### [Estratto del documento]
((

RESTITUZIONI & RIMBORSI A 5 STELLE
La seconda tipologia di rimborsi ha a che fare con la diaria, quei 9 mila euro che in media ogni mese vengono dati a ciascun eletto per far fronte alle spese quotidiane del mandato parlamentare. Su questa voce i parlamentari grillini si erano tutti impegnati a ricevere solo i soldi effettivamente utilizzati nell’arco del mese. Avrebbero dovuto far fede gli scontrini, i giustificativi di quelle spese. Adesso però, come dicono molti, emerge che pochi portavoce hanno effettivamente restituito i soldi della diaria. E che alla fine molti si sono tenuti quei 9 mila euro. Giustificandoli a piè di lista. Senza il dettaglio. Esattamente come fanno i parlamentari degli altri partiti che però non rivendicano una presunta diversità.
di Claudia Fusani, giornalista parlamentare
Qualcuno lo ricorderà quel disperato post su Facebook. Era aprile 2013, i 5 Stelle erano da poco sbarcati in Parlamento pronti ad aprirlo “come una scatoletta di tonno” (cit.Grillo). Roberta Lombardi, appena nominata capogruppo, denunciò il furto della borsa e la noia immane non solo di rifare i documenti ma di dover ricostruire le spese fin lì sostenute per determinare gli effettivi rimborsi. “Poichè è mia intenzione trattenere dalle voci di rimborso che compongono il mio stipendio solo quelle effettivamente sostenute e documentate e restituire il resto, cosa faccio? Aspetto vostri consigli” scriveva Lombardi.

))

### [Consegna]
Per favore, ricopia dall'articolo sui rimborsi il passo compreso tra "RESTITUZIONI & RIMBORSI" e "una presunta diversità.", estremi inclusi. Basati soltanto sull'articolo, senza ricorrere ad altre fonti.

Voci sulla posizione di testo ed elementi

((

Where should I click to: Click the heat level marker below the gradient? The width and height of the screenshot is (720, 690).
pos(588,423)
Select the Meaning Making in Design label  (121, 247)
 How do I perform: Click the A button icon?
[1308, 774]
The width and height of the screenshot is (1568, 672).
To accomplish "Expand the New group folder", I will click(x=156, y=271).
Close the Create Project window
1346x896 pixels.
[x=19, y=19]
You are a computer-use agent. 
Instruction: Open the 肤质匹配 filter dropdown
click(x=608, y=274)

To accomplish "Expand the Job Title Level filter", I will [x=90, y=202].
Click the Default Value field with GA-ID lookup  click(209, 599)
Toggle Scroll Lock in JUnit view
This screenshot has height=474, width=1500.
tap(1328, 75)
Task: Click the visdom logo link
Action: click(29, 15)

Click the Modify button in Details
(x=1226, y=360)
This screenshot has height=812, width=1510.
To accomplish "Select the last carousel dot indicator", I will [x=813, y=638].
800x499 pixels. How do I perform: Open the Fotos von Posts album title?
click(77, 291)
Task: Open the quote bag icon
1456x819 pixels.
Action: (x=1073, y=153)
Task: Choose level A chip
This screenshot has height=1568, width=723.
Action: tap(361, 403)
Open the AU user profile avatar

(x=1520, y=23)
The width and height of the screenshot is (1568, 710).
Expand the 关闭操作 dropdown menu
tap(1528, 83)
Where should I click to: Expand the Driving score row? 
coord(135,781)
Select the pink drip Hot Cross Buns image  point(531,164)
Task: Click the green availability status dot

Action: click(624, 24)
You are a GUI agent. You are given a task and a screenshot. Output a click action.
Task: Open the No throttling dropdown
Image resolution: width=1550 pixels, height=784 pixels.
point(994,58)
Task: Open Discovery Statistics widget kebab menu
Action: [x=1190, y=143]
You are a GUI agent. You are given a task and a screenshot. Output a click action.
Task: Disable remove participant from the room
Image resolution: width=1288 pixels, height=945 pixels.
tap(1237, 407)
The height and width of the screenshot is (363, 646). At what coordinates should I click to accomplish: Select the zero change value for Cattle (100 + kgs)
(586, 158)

))

### [Risposta]
RESTITUZIONI & RIMBORSI A 5 STELLE
La seconda tipologia di rimborsi ha a che fare con la diaria, quei 9 mila euro che in media ogni mese vengono dati a ciascun eletto per far fronte alle spese quotidiane del mandato parlamentare. Su questa voce i parlamentari grillini si erano tutti impegnati a ricevere solo i soldi effettivamente utilizzati nell’arco del mese. Avrebbero dovuto far fede gli scontrini, i giustificativi di quelle spese. Adesso però, come dicono molti, emerge che pochi portavoce hanno effettivamente restituito i soldi della diaria. E che alla fine molti si sono tenuti quei 9 mila euro. Giustificandoli a piè di lista. Senza il dettaglio. Esattamente come fanno i parlamentari degli altri partiti che però non rivendicano una presunta diversità.